Minggu, 17 Mei 2026
Beranda / Ekonomi / Indonesia Jadi Partner Country INNOPROM 2026, Bidik Ekspansi Industri ke Eurasia

Indonesia Jadi Partner Country INNOPROM 2026, Bidik Ekspansi Industri ke Eurasia

Minggu, 25 Januari 2026 14:00 WIB

Font: Ukuran: - +

Reporter : Indri

Menteri Perindustrian Agus Gumiwang Kartasasmita menegaskan, partisipasi Indonesia di ajang INNOPROM 2026 tidak sekadar bersifat simbolik, melainkan menjadi bagian dari strategi diplomasi industri jangka panjang. [Foto: dok. Kemenperin]


DIALEKSIS.COM | Jakarta - Indonesia resmi ditetapkan sebagai Partner Country pada pameran industri internasional INNOPROM 2026 yang akan digelar di Yekaterinburg, Rusia, pada 6-9 Juli 2026. Penunjukan ini membuka peluang strategis bagi Indonesia untuk memperluas pengaruh industrinya di pasar Rusia dan kawasan Eurasia, sekaligus memperkuat posisi sebagai negara manufaktur berbasis nilai tambah.

INNOPROM dikenal sebagai salah satu pameran industri terbesar di kawasan Asia Tengah dan Eurasia, dengan melibatkan hampir 1.000 peserta pameran dari berbagai negara dan menampilkan inovasi di sektor manufaktur, teknologi, energi, hingga digitalisasi industri. Status Partner Country memberi Indonesia ruang lebih luas untuk mempromosikan kapabilitas industri nasional, peluang investasi, serta skema kemitraan strategis lintas negara.

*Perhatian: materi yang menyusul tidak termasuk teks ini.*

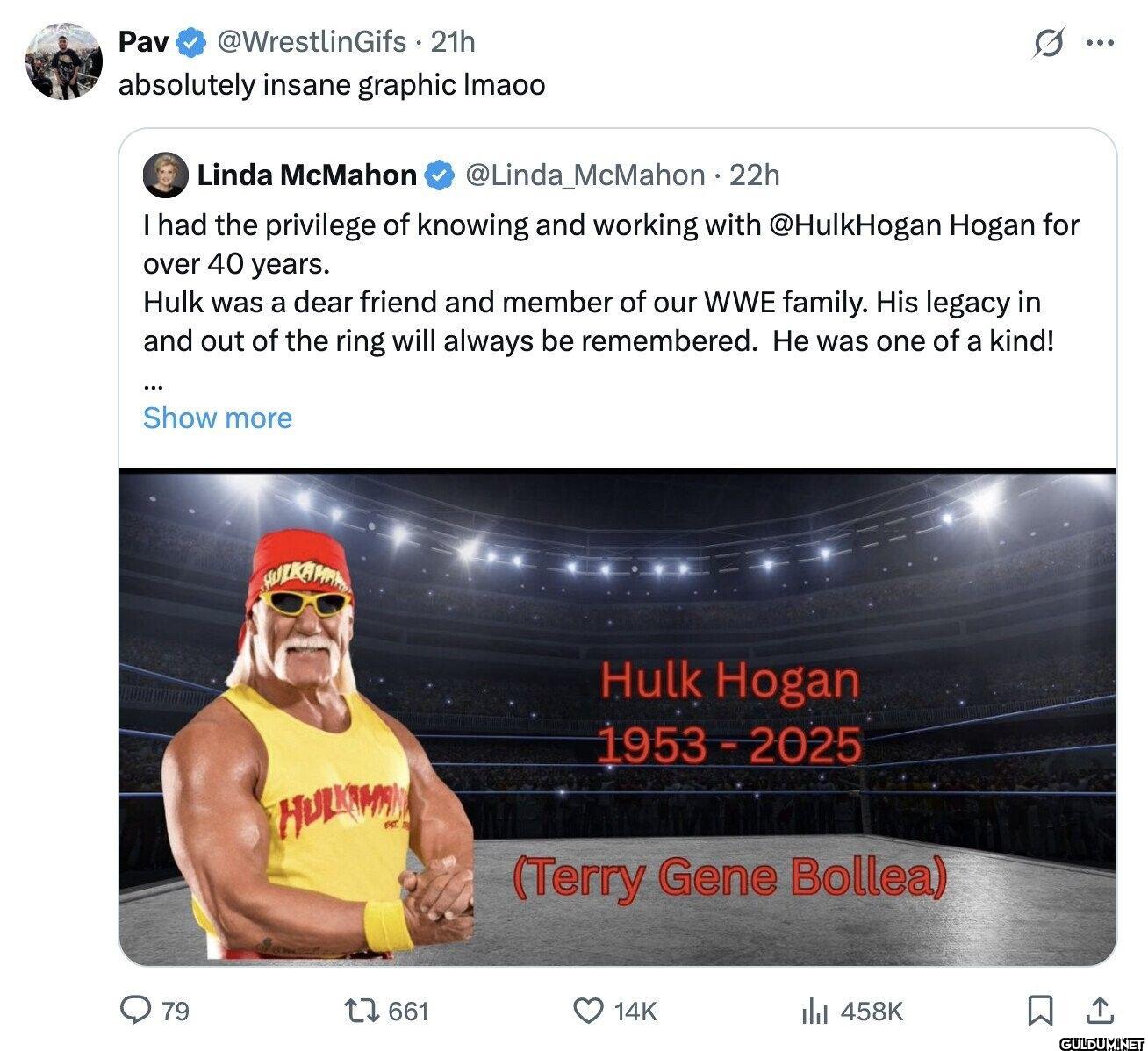1148x1051 pixels.
Task: Click the Linda McMahon display name
Action: (x=306, y=175)
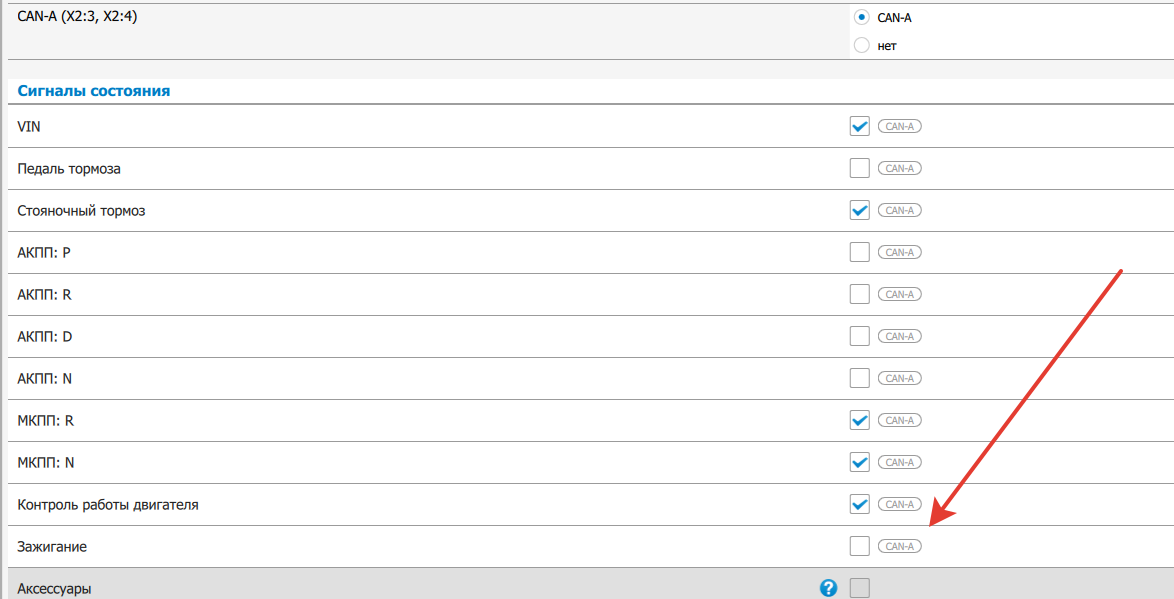Uncheck the МКПП: N checkbox

859,462
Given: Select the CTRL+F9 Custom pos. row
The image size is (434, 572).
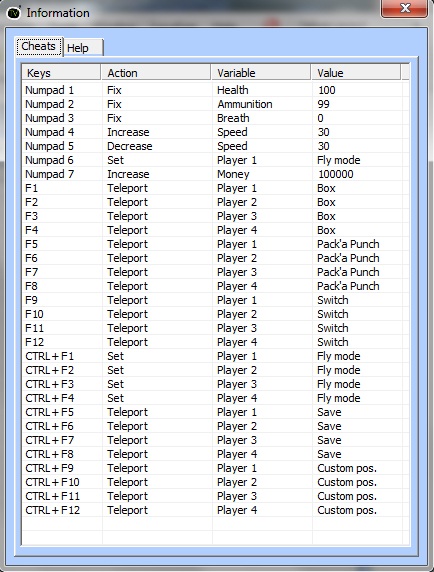Looking at the screenshot, I should click(216, 468).
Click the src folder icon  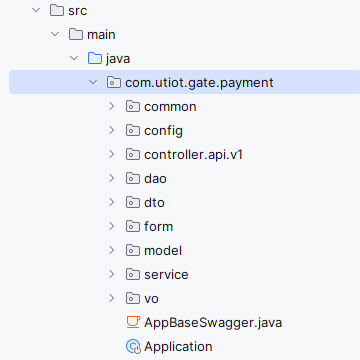(x=57, y=11)
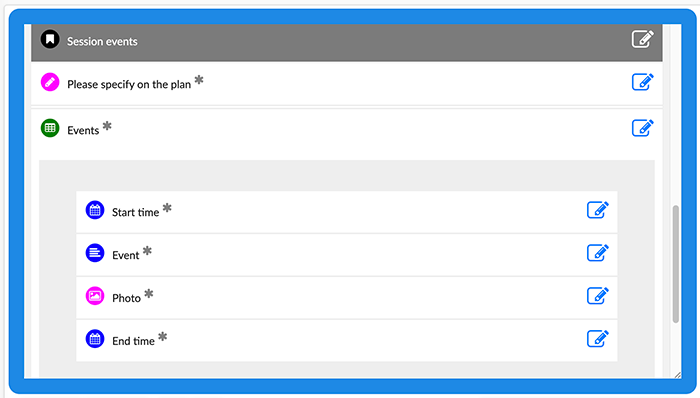700x398 pixels.
Task: Edit the Event text field
Action: click(597, 253)
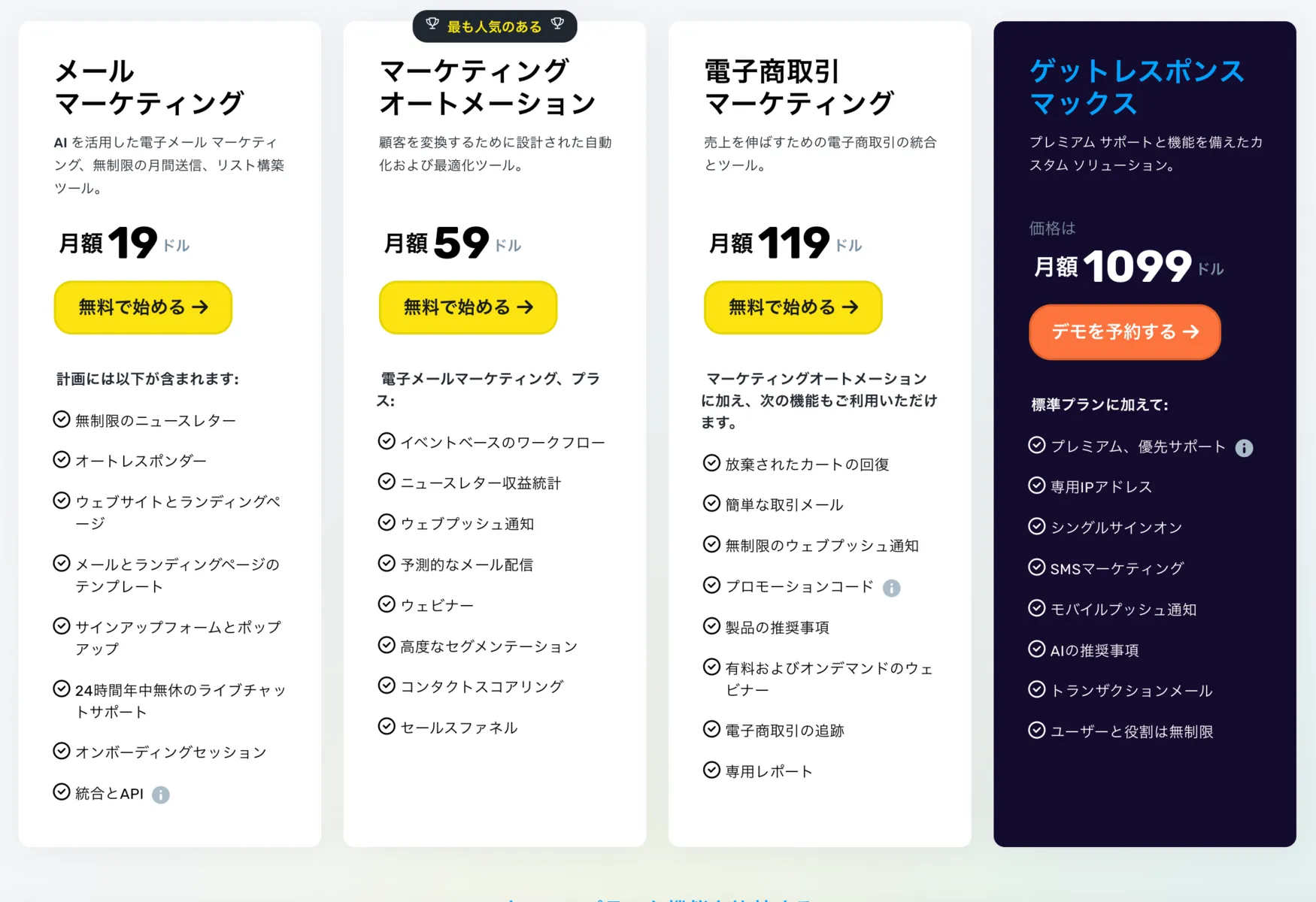Click 無料で始める on the 電子商取引マーケティング plan
Image resolution: width=1316 pixels, height=902 pixels.
point(792,307)
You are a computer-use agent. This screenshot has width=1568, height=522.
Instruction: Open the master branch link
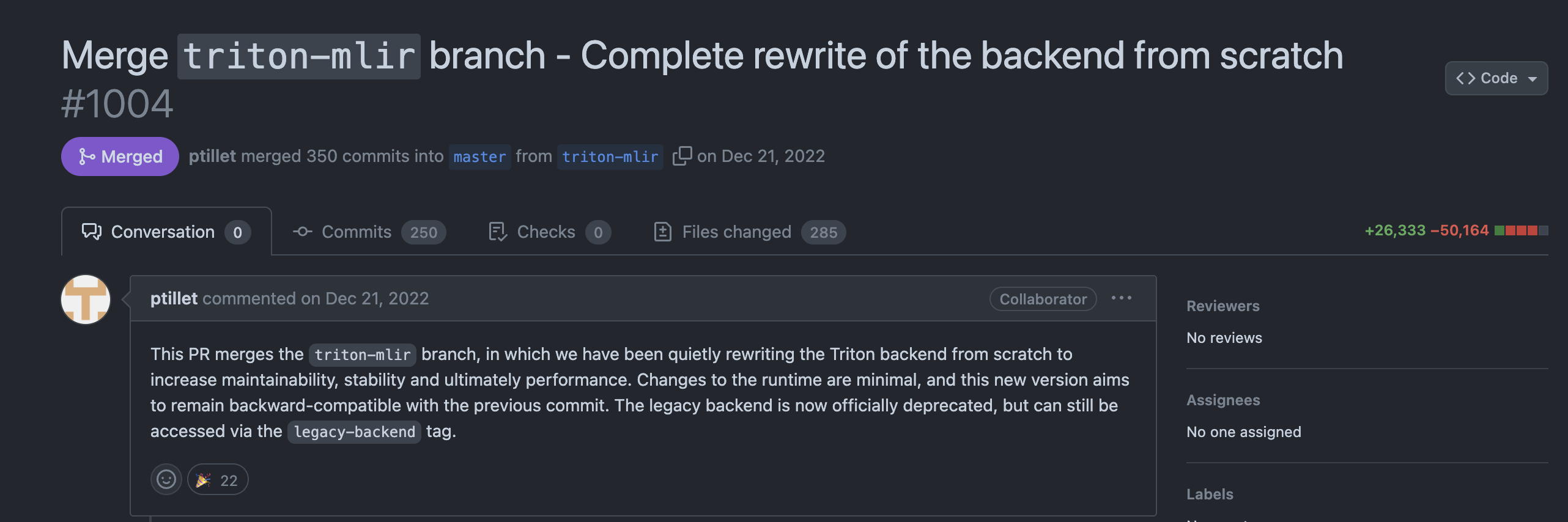[x=479, y=156]
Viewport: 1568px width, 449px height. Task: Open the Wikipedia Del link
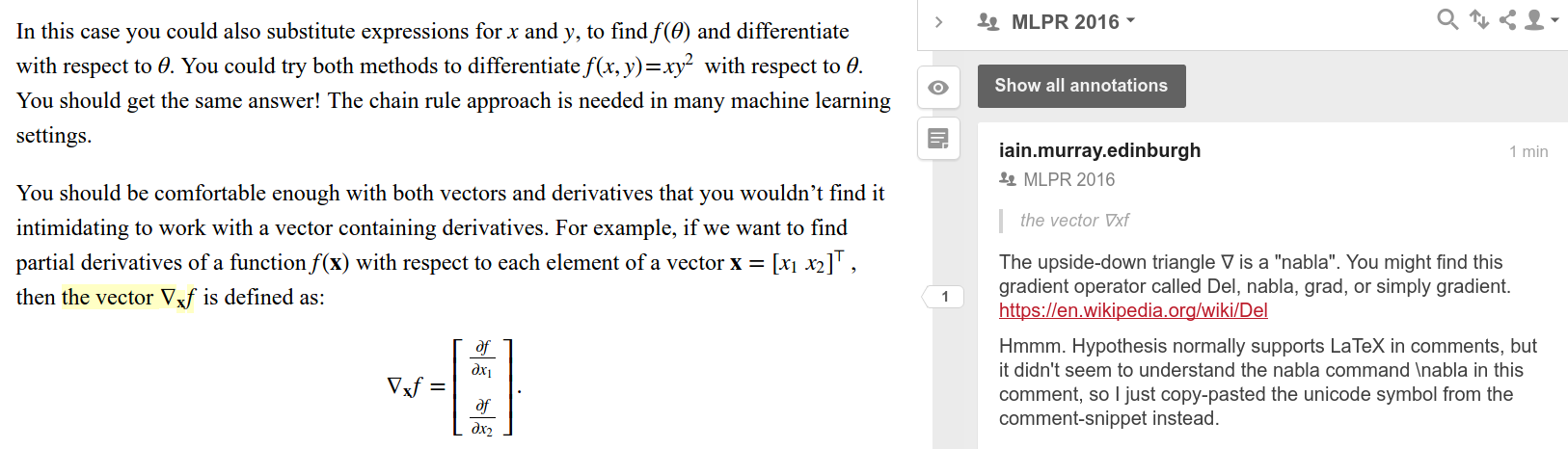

Menteri Perindustrian Agus Gumiwang Kartasasmita menegaskan, partisipasi Indonesia tidak sekadar bersifat simbolik, melainkan menjadi bagian dari strategi diplomasi industri jangka panjang. 

“Indonesia ingin tampil sebagai mitra strategis yang kompetitif, inovatif, dan terbuka terhadap kolaborasi global,” ujar Agus dalam pernyataan resmi yang diterima pada Minggu (25/1/2026).

Selama ini, kerja sama industri Indonesia dan Rusia telah mencakup sejumlah sektor strategis, mulai dari pupuk, farmasi, alat kesehatan, galangan kapal, metalurgi, hingga pengembangan industri halal. Pemerintah juga tengah mendorong finalisasi sejumlah nota kesepahaman baru yang menitikberatkan pada transfer teknologi dan peningkatan nilai tambah industri.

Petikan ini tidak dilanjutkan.